Preferably is the solar cell according to the invention a substantially planar (flat) solar cell or a substantially tubular Solar cell, preferably using flat substrate glasses or tubular substrate glasses become. in principle is subject to the solar cell according to the invention no restriction with regard to their shape or to the shape of the substrate glass. In the case of a tubular Solar cell is the outer diameter a tubular one Substrate glass of the solar cell preferably 5 to 100 mm and the Wall thickness of the tubular Substrate glass preferably 0.5 to 10 mm.

In a further preferred embodiment of the invention, the solar cell has functional layers. The functional layers of the solar cell preferably consist of conductive and transparent conductive materials, of photosensitive compound semiconductor materials, of buffer materials and / or metallic back contact materials. If at least two solar cells are connected in series, a thin-film photovoltaic module is produced which is encapsulated, in particular by encapsulation with SiO ₂ , plastics and films, such as, for example, silicon dioxide. B. EVA (ethylene-vinyl acetate), lacquer layers and / or protected by another substrate glass from environmental influences. The further substrate glass can be the same substrate glass as already included in the solar cell, but it can also be another, z. Example, a biased by ion exchange substrate glass, his.

The Solar cell preferably has at least one photoactive semiconductor on top of the substrate glass or a previously coated substrate glass applied at a temperature> 550 ° C has been. Preferably, this temperature is less than the transformation temperature Tg of the substrate glass.

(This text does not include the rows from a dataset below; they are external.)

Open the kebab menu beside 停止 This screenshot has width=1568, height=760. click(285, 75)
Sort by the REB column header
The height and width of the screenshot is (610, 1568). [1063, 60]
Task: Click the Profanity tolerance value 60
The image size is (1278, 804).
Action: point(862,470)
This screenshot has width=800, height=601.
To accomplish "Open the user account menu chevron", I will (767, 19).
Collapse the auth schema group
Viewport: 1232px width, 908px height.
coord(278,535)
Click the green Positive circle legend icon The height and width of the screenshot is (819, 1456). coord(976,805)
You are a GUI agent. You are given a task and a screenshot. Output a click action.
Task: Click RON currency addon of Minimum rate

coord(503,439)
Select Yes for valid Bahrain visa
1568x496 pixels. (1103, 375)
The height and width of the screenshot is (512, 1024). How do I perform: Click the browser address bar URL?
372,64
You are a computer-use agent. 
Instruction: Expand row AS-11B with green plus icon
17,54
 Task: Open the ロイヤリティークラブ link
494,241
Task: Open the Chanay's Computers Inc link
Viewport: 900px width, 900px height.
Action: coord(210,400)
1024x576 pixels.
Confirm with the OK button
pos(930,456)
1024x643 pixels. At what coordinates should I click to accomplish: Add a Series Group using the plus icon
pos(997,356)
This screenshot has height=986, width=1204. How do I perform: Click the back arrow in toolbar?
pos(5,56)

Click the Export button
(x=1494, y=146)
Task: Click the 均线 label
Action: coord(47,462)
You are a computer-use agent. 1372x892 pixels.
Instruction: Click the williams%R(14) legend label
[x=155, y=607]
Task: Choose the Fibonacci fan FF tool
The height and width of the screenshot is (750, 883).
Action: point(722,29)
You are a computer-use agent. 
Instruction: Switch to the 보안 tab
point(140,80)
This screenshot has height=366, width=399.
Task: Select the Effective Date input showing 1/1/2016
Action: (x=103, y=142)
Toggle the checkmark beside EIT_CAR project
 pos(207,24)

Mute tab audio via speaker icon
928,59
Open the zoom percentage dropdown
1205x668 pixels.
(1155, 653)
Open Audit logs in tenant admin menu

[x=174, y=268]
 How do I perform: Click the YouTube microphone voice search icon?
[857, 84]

Preferably the solar cell is a compound semiconductor-based thin-film solar cell, as will be exemplified below.

The thin-film solar cells based on II-VI or III-VI compound semiconductors according to the invention, such as CdTe or CIGS of the general formula Cu (In _1-x Ga _x ) (S _1-y Se _y ) ₂ have a - compared to State of the art - better crystallinity and thus an increased open circuit voltage and a higher impact grad. These compound semiconductors, applied in the form of thin layers / layer packages on the substrate glasses, meet essential requirements, such as in CIGS a very well adapted to the solar spectrum by mixing the ternary compounds band gap (1.0 <E _g <2.0 eV ) and a high absorption of the incident light (absorption coefficient> 2 × 10 ⁴ cm ^-1 ) for their use in solar cells.

Thin, polycrystalline layers / layer packages of slightly varying Cu (In _1-x Ga _x ) (S _{1 -y} Se _y ) ₂ compositions can in principle be prepared by a number of methods (eg simultaneous vapor deposition of the elements, sputtering followed by Reactive gas step, CVD, MOCVD, Co-evaporation, electrodeposition or liquid deposition followed by temperature step in Chalkogenatmosphäre etc.) produce multi-stage. Such CIGS layers / layer packages have an intrinsic p-type. The p / n junction in such material systems is then deposited by introducing a thin buffer layer (e.g., a few nanometers thick CdS layer or the like) and subsequently deposited n-type transparent oxides (TCO) eg ZnO or ZnO (Al)). In order to avoid parasitic absorption, the buffer layer is made very thin, while the TCO layer must additionally denote a high electrical conductivity in order to ensure as loss-free as possible dissipation of the current.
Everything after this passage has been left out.